Cowart se quedó contemplando los entornados ojos del detective y pensó que Ferguson no era el único que destilaba odio.

—Deme detalles.

—No hay muchos. Una chica que asegura que la siguió hasta su casa. Otra dice que la quiso montar en su coche; al parecer se ofreció a llevarla. Trataba de ser amable. Una patrulla vecinal lo pilló merodeando por el barrio con las luces apagadas a medianoche. Había habido alguna violación y agresiones en los condados vecinos, pero los peritos no pudieron relacionarlas con él. Otra patrulla lo sorprendió en la puerta del colegio una semana antes de la desaparición y el asesinato de la niña, era justo la hora de salir de clase y él no supo explicar qué estaba haciendo ahí. Joder, pero si incluso pasé su nombre a la red nacional y pregunté a la policía de Nueva Jersey si en Newark tenían algo. Pero nada.

—Hasta que un día Joanie Shriver aparece muerta, ¿verdad?

Brown suspiró. El alcohol lo había apaciguado un poco.

—Exacto. Un día Joanie Shriver aparece muerta.

Cowart miró fijamente al teniente.

—Hay algo que no me está contando.

Brown lo reconoció con un gesto.

—Era la mejor amiga de mi hija. Y amiga mía también.
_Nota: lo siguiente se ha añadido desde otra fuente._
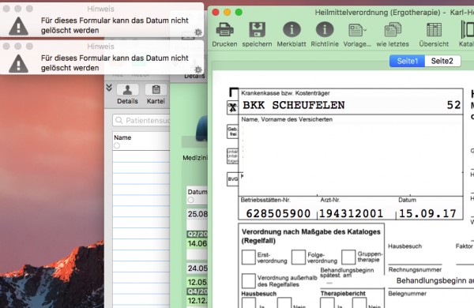Collapse sidebar with double chevron arrow

pyautogui.click(x=109, y=88)
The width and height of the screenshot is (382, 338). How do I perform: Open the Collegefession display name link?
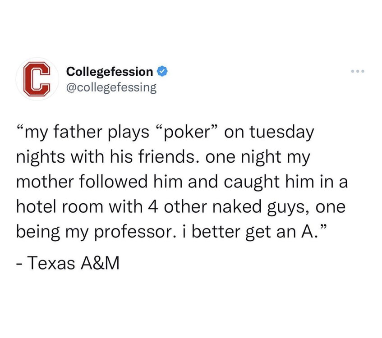(110, 72)

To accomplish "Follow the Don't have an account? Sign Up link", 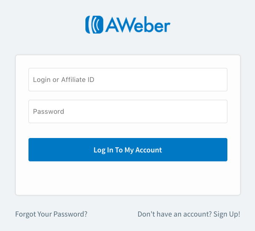I will click(x=189, y=214).
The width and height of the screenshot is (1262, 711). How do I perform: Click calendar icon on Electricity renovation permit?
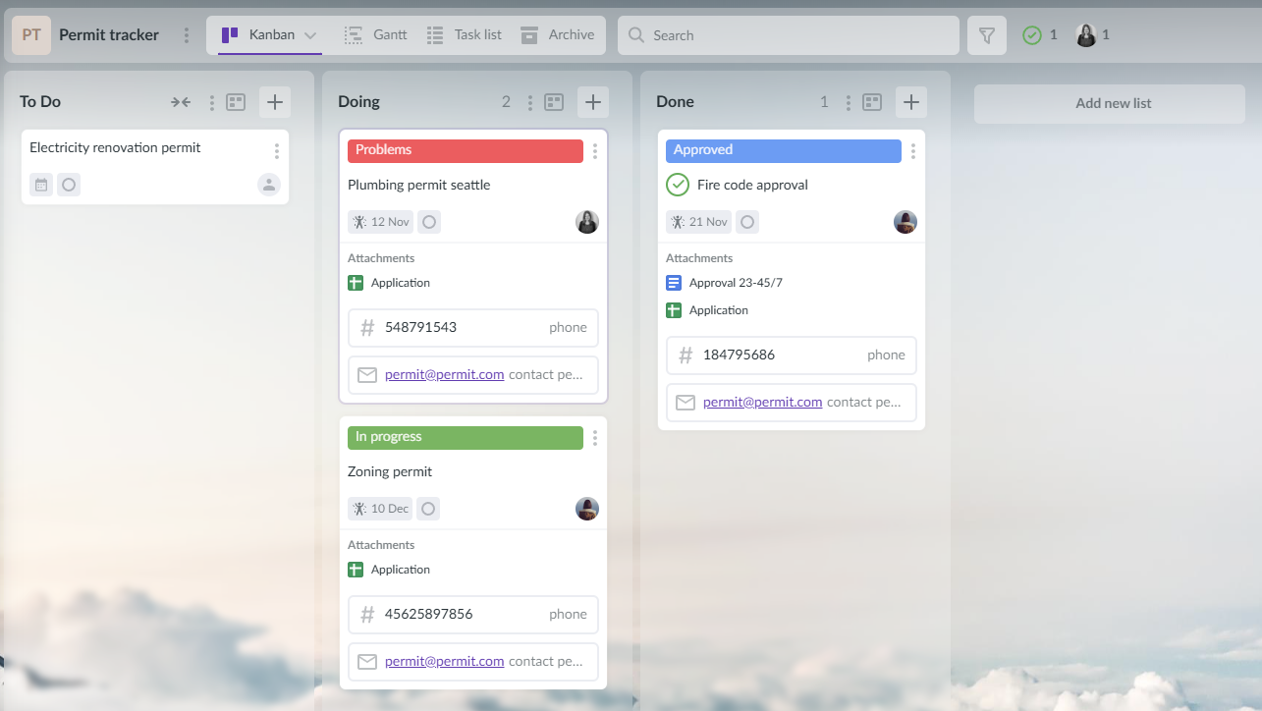pos(41,185)

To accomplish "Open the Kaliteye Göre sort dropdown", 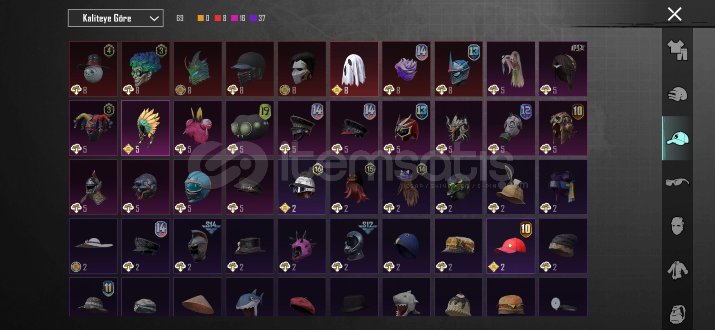I will pyautogui.click(x=116, y=18).
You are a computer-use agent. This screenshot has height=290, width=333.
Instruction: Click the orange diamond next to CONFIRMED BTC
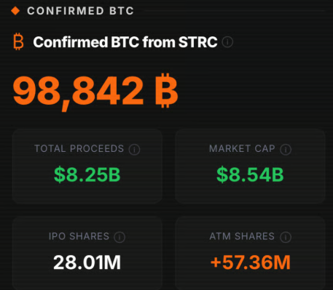click(x=15, y=11)
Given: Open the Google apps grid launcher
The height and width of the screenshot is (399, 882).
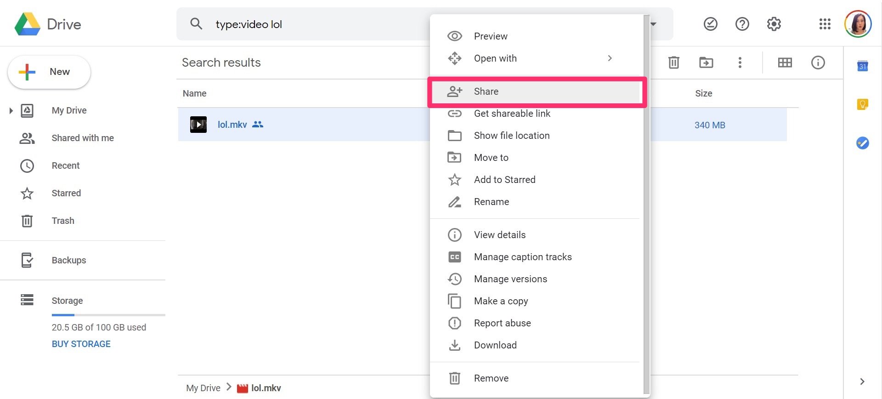Looking at the screenshot, I should [x=825, y=24].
El periodista asintió con la cabeza.

Brown habló en voz baja:

—Su padre es el dueño de una cadena de ferreterías. Eran del abuelo, quien, cuando yo iba al colegio, me consiguió un empleo como hombre de la limpieza. Era uno de esos hombres que no prestaban atención al color de la piel, aunque en esos tiempos todo el mundo se fijaba en eso. ¿Recuerda lo que pasaba en Florida a principios de los sesenta? Había marchas, sentadas, quemas de cruces. Y a pesar de todo, él me dio un empleo. Me ayudó cuando entré en la universidad. Y cuando volví de Vietnam me recomendó en el cuerpo de policía. Hizo algunas llamadas y movió un par de hilos. Le debían algunos favores. ¿Cree que eso no significa nada? Y su hijo era amigo mío. Trabajábamos juntos en la ferretería. Nos contábamos chistes, hablábamos de nuestros problemas, de nuestras ilusiones de futuro. No era algo habitual en aquellos tiempos, aunque a usted todo eso seguramente no le diga nada. Pero para mí, señor Cowart, significa mucho. Nuestras hijas jugaban juntas. Y si tiene alguna idea de lo que eso significa, entenderá por qué no consigo dormir por las noches. Les debo un par de favores. Aún se los debo.